Stored records
------

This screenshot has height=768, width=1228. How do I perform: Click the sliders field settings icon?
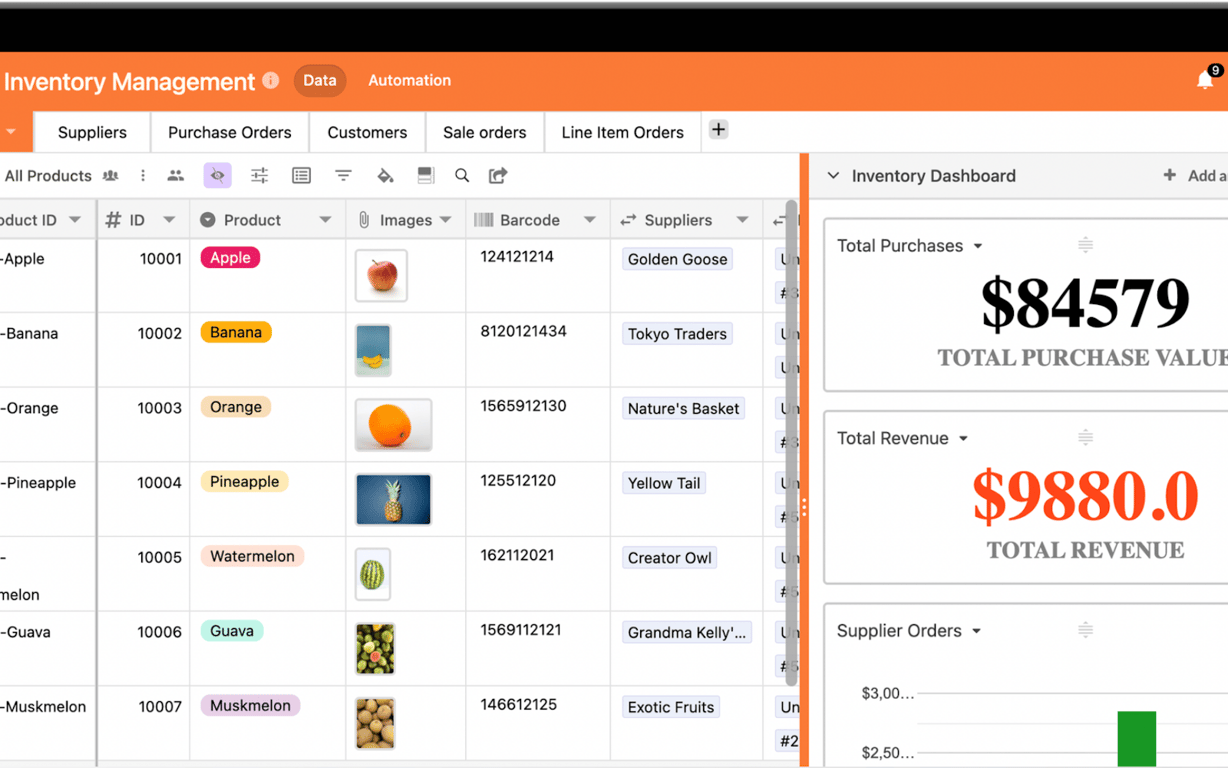[x=259, y=175]
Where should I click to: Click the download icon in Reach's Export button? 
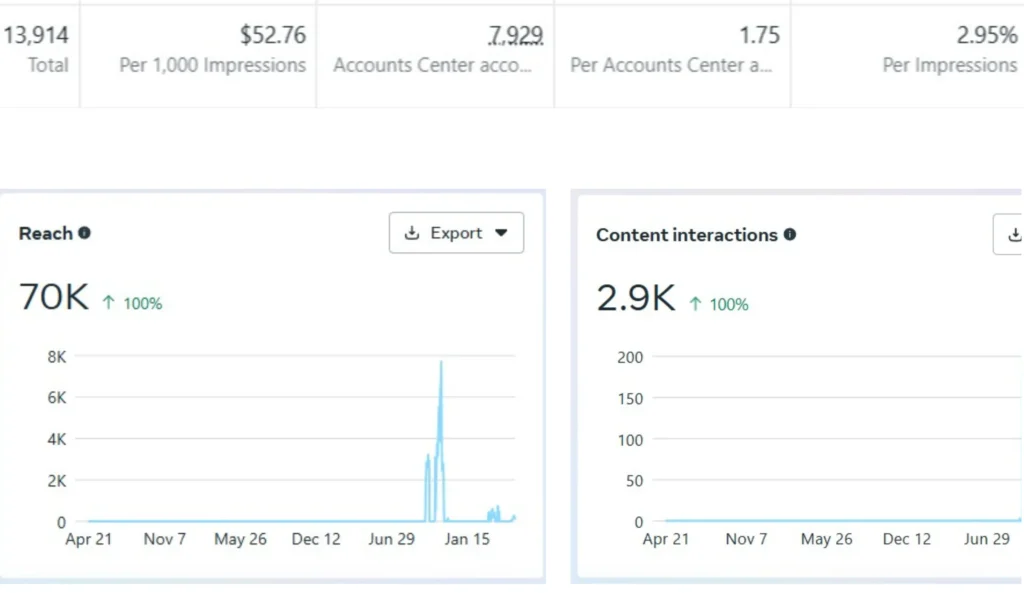point(411,233)
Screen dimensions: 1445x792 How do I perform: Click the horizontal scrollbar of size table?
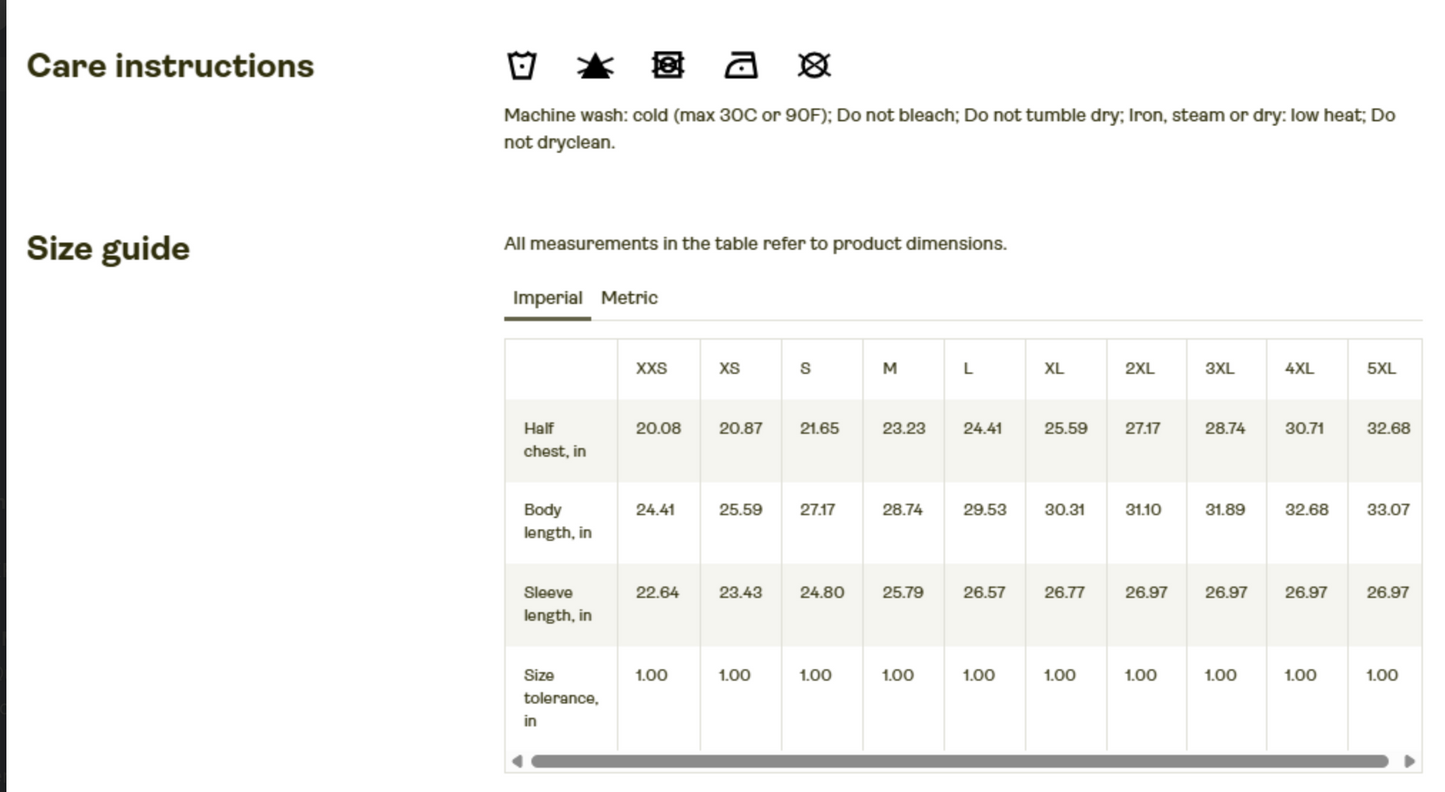click(x=960, y=761)
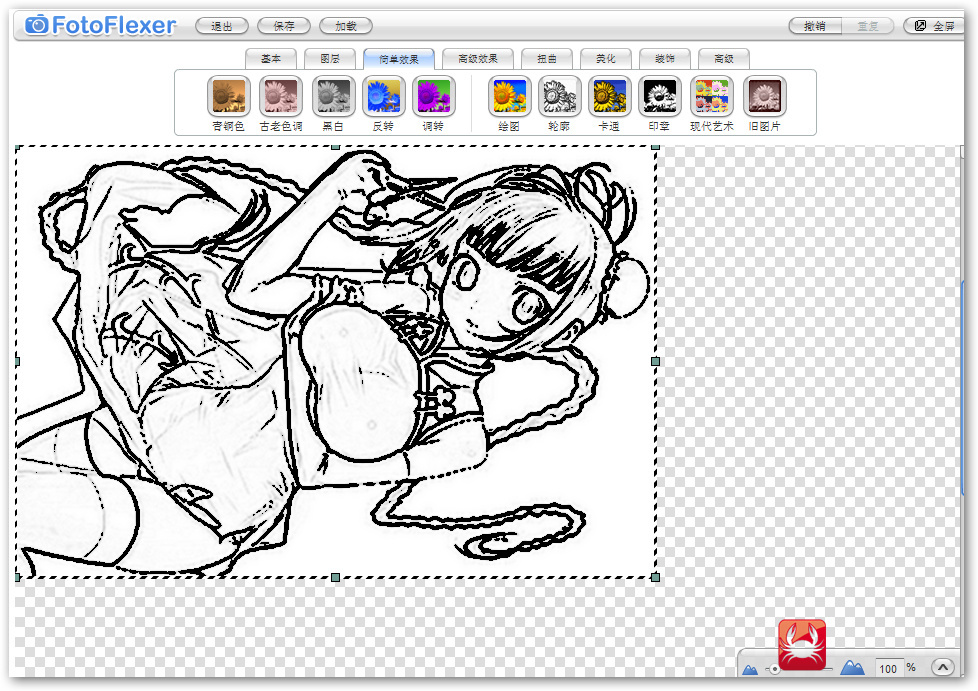
Task: Apply the 现代艺术 pop art effect
Action: click(712, 96)
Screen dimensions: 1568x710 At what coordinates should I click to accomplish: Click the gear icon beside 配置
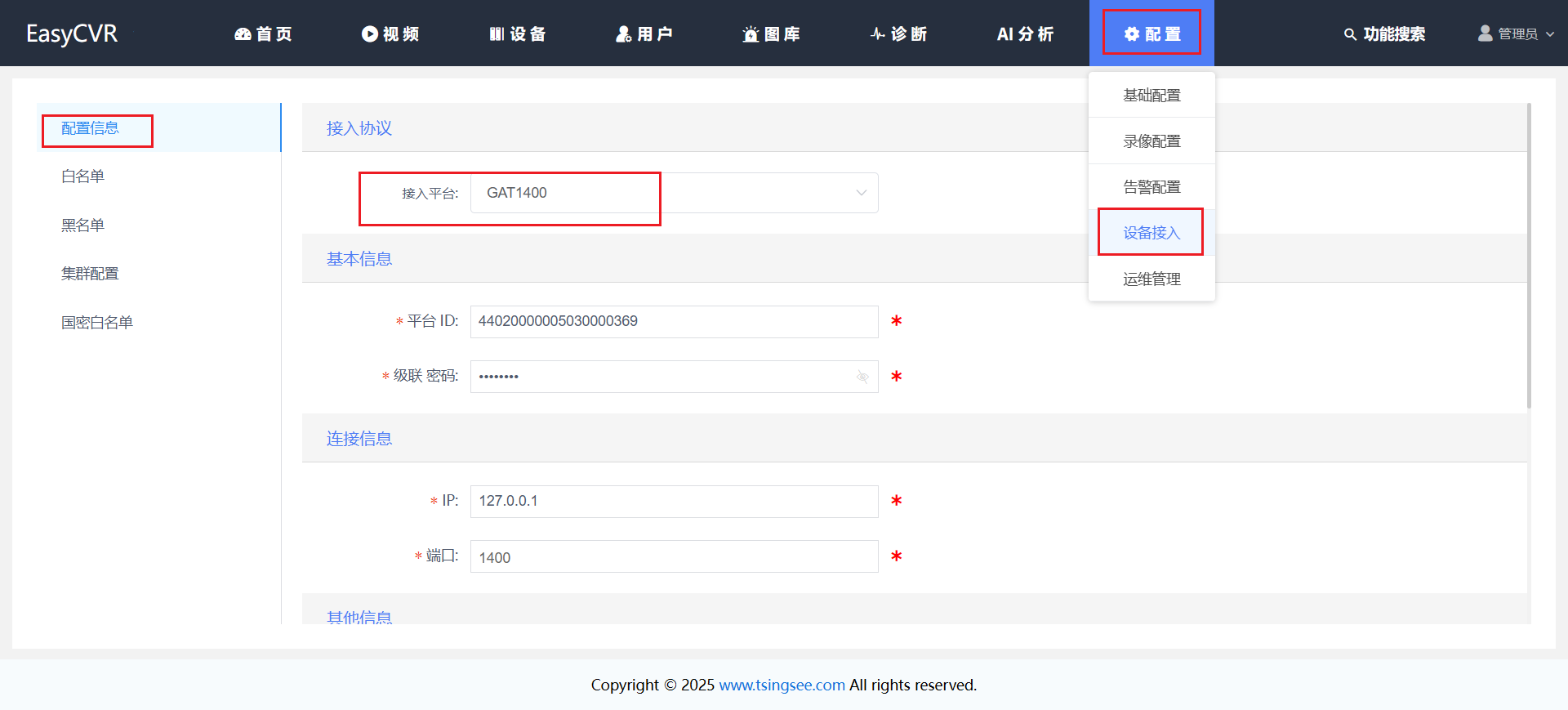coord(1132,33)
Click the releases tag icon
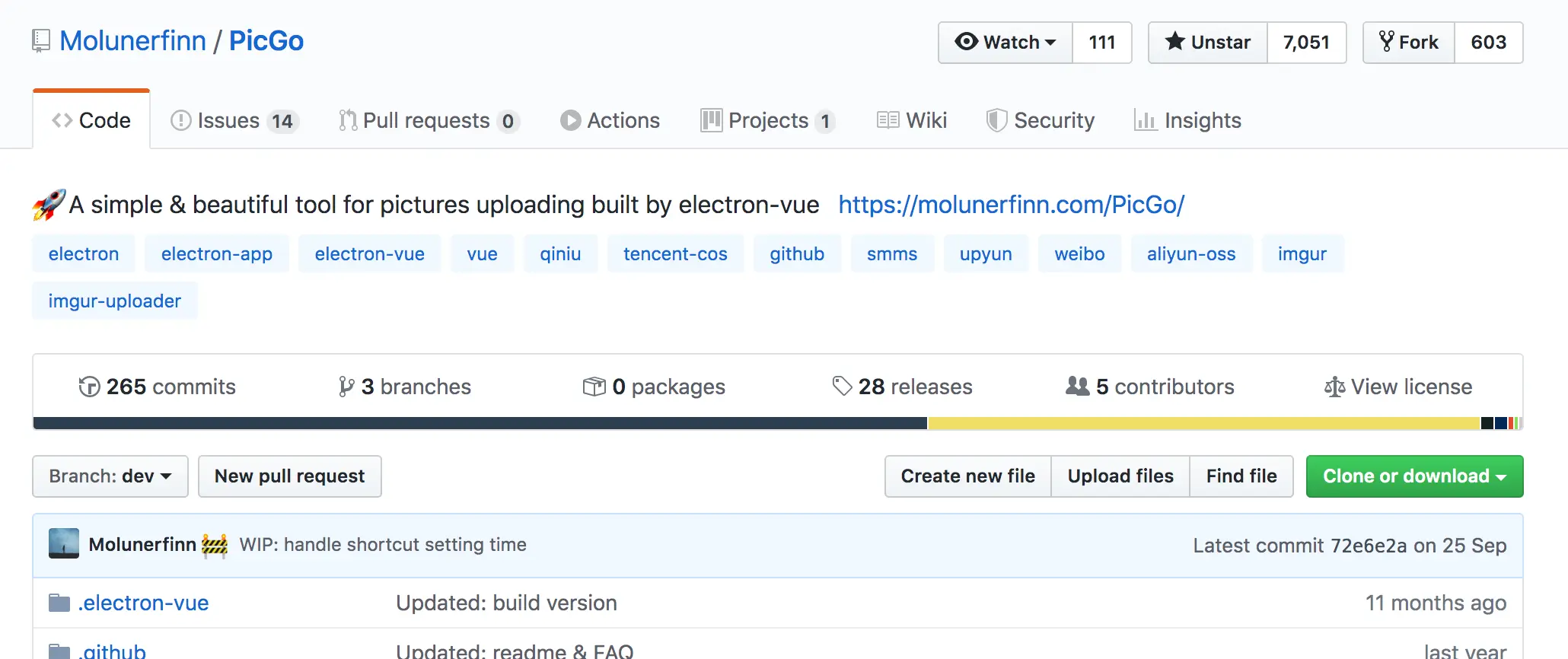 (842, 387)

------

Work instructions =
From the first line to the last, repeat the records exactly, leaving out the pictures.

Written reply =
This screenshot has height=768, width=1228. How do I perform: Click the sliders field settings icon?
[x=259, y=175]
Where should I click to: Click the download icon in Reach's Export button? 
point(411,233)
Screen dimensions: 1445x792 How do I perform: Click the horizontal scrollbar of size table?
click(x=960, y=761)
Task: Apply the 现代艺术 pop art effect
Action: click(712, 96)
Screen dimensions: 1568x710 At what coordinates should I click to accomplish: Click the gear icon beside 配置
coord(1132,33)
Click the releases tag icon
 (842, 387)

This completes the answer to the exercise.